This is a simple example of a very real problem with valuing from a small number of grid points instead of doing a true Monte Carlo simulation. One of the authors remembers a scary period in the mid-1980s when typical interest rate risk simulations never simulated interest rates high enough to detect the huge balance of adjustable rate mortgages in bank portfolios with caps at 12.75% and 13.00%. The young analysts, with no knowledge of history and no examination of the portfolio at a detailed level, did not detect this risk, just as our simple example above missed medium sized risk within the grid and huge risk outside the grid.
This graph of the 10 year and 5 year moving average standard deviations of month-end 3 month Libor shows how easy it is to design “grid widths” that end up being horribly wrong.

Take the 32 basis point standard deviation of 3 month Libor over the five years ended in February 2000. The standard deviation of 3 month Libor for the 5 years ended in September 1981 was 450 basis points!

■ **INFORMATION SUPPLIED**
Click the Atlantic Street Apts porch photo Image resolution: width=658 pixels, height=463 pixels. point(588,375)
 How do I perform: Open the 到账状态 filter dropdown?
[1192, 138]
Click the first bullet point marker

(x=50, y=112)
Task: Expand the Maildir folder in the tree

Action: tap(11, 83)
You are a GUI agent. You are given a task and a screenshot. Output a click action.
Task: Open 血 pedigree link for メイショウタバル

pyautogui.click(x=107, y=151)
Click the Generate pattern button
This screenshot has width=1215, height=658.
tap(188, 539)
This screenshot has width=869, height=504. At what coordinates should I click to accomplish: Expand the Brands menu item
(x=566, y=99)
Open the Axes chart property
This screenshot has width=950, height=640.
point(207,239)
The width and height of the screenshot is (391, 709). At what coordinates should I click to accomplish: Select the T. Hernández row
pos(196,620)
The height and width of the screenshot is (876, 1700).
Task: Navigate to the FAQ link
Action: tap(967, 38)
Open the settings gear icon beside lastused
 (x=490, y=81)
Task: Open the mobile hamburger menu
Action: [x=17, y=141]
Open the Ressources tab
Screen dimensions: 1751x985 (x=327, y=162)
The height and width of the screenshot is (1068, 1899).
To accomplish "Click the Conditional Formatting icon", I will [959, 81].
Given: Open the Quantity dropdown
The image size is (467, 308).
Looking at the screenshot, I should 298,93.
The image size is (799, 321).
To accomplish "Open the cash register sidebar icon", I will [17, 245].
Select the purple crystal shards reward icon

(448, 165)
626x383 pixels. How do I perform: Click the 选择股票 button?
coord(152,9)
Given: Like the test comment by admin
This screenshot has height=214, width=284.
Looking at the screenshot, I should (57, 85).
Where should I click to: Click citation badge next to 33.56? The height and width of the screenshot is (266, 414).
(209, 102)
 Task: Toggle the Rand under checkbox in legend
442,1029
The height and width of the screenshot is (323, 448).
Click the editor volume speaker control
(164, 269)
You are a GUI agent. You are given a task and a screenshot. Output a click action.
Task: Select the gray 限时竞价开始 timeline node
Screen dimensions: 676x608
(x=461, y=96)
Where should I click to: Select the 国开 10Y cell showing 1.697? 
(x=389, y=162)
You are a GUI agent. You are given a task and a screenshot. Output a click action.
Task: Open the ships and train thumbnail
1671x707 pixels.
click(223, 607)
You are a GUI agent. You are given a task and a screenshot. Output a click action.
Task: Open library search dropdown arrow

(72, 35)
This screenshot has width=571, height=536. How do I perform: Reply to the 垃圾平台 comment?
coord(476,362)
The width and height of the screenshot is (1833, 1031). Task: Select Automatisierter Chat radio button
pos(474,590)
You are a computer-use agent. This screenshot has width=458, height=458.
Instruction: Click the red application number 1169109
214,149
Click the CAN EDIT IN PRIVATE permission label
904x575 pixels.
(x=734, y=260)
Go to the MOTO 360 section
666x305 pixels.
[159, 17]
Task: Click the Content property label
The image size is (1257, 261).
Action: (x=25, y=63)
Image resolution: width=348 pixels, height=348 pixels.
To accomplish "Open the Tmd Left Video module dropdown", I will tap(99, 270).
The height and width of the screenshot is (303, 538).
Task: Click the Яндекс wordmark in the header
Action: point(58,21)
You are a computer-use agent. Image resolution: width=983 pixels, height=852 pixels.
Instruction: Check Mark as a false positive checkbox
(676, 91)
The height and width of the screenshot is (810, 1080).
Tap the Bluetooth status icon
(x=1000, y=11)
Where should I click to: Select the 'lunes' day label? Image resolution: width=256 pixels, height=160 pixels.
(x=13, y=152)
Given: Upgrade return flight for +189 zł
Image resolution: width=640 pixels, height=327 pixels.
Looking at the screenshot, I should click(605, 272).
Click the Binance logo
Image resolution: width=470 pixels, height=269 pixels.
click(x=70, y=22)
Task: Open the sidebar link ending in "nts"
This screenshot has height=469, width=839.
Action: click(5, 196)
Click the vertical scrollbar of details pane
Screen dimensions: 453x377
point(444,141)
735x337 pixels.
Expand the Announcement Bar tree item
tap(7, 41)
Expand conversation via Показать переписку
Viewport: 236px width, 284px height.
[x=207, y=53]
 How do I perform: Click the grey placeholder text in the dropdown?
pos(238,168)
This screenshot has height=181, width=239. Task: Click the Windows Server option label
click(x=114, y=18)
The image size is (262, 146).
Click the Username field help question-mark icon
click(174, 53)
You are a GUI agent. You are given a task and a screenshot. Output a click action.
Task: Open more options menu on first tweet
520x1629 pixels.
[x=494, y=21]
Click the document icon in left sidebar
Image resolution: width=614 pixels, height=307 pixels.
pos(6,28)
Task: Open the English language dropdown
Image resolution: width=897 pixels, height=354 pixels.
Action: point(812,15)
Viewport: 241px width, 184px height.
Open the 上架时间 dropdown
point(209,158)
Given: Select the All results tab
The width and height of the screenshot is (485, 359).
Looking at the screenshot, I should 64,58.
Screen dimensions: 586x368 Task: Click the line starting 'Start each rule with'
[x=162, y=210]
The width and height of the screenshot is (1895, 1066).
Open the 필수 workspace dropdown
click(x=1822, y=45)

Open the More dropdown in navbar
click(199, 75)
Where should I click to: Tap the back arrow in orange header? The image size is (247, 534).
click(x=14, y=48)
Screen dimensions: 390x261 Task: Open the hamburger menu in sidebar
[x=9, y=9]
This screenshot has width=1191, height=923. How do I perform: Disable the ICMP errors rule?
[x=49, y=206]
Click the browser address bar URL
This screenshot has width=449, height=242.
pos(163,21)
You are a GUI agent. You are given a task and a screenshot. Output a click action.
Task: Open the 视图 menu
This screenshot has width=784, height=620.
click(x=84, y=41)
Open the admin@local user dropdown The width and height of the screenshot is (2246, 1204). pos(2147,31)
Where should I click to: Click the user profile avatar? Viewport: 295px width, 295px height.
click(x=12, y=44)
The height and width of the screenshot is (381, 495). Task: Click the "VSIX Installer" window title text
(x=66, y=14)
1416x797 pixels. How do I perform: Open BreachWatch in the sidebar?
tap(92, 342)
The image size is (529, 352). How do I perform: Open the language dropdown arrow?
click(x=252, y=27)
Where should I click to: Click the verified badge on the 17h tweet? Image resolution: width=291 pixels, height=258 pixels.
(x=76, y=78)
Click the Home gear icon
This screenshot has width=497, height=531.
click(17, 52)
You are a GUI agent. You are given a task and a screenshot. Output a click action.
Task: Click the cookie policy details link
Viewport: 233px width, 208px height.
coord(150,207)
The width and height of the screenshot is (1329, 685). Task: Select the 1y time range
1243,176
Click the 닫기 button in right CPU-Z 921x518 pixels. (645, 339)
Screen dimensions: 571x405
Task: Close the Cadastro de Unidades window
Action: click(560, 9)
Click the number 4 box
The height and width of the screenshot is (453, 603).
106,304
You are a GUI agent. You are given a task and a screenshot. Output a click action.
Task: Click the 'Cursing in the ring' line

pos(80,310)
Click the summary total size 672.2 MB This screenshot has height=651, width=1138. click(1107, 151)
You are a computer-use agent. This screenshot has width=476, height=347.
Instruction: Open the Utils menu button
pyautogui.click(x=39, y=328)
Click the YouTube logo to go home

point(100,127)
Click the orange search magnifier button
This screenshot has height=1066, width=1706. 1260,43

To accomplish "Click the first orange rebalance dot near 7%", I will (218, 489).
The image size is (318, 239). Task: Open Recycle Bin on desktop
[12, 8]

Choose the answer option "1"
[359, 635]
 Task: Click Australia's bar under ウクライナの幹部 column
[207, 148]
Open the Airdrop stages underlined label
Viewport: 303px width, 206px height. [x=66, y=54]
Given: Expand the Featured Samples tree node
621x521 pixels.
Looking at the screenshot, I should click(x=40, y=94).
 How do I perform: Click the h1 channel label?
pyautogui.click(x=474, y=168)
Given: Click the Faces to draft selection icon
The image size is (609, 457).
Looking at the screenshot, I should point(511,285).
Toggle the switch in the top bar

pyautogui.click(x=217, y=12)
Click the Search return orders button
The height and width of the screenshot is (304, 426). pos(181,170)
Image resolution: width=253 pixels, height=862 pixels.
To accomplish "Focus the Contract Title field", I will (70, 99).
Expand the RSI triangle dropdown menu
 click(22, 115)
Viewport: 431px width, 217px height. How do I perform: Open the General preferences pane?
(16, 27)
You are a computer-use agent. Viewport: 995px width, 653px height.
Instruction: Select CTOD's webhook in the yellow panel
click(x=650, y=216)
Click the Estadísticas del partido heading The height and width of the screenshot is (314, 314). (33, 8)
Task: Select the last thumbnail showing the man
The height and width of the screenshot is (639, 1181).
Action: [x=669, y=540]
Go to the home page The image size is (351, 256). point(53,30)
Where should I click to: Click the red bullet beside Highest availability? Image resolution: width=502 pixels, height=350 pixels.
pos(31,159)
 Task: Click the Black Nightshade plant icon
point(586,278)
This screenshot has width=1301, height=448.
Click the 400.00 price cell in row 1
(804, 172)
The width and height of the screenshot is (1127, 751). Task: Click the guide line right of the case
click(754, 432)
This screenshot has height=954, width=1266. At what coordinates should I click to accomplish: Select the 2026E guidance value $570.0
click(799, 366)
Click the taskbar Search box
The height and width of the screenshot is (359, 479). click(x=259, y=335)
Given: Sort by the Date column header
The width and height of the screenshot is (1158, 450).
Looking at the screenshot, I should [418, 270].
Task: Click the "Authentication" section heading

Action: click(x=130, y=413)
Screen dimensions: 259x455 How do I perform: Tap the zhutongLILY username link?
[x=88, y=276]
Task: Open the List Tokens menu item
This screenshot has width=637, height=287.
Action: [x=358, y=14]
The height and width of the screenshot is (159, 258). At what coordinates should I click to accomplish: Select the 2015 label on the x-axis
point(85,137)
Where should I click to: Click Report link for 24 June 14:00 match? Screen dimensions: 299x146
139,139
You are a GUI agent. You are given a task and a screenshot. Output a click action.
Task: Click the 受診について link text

■ **STATED PROBLEM**
Answer these questions about the passage on grid-based interest rate risk simulation above:
1. At what levels were the caps on the adjustable rate mortgages in bank portfolios set?
2. During what period did the interest rate risk simulations that one of the authors remembers fail to detect those mortgages?
3. What was the standard deviation of 3 month Libor for the 5 years ended in September 1981?

■ **TASK RESULT**
1. 12.75% and 13.00%
2. The mid-1980s
3. 450 basis points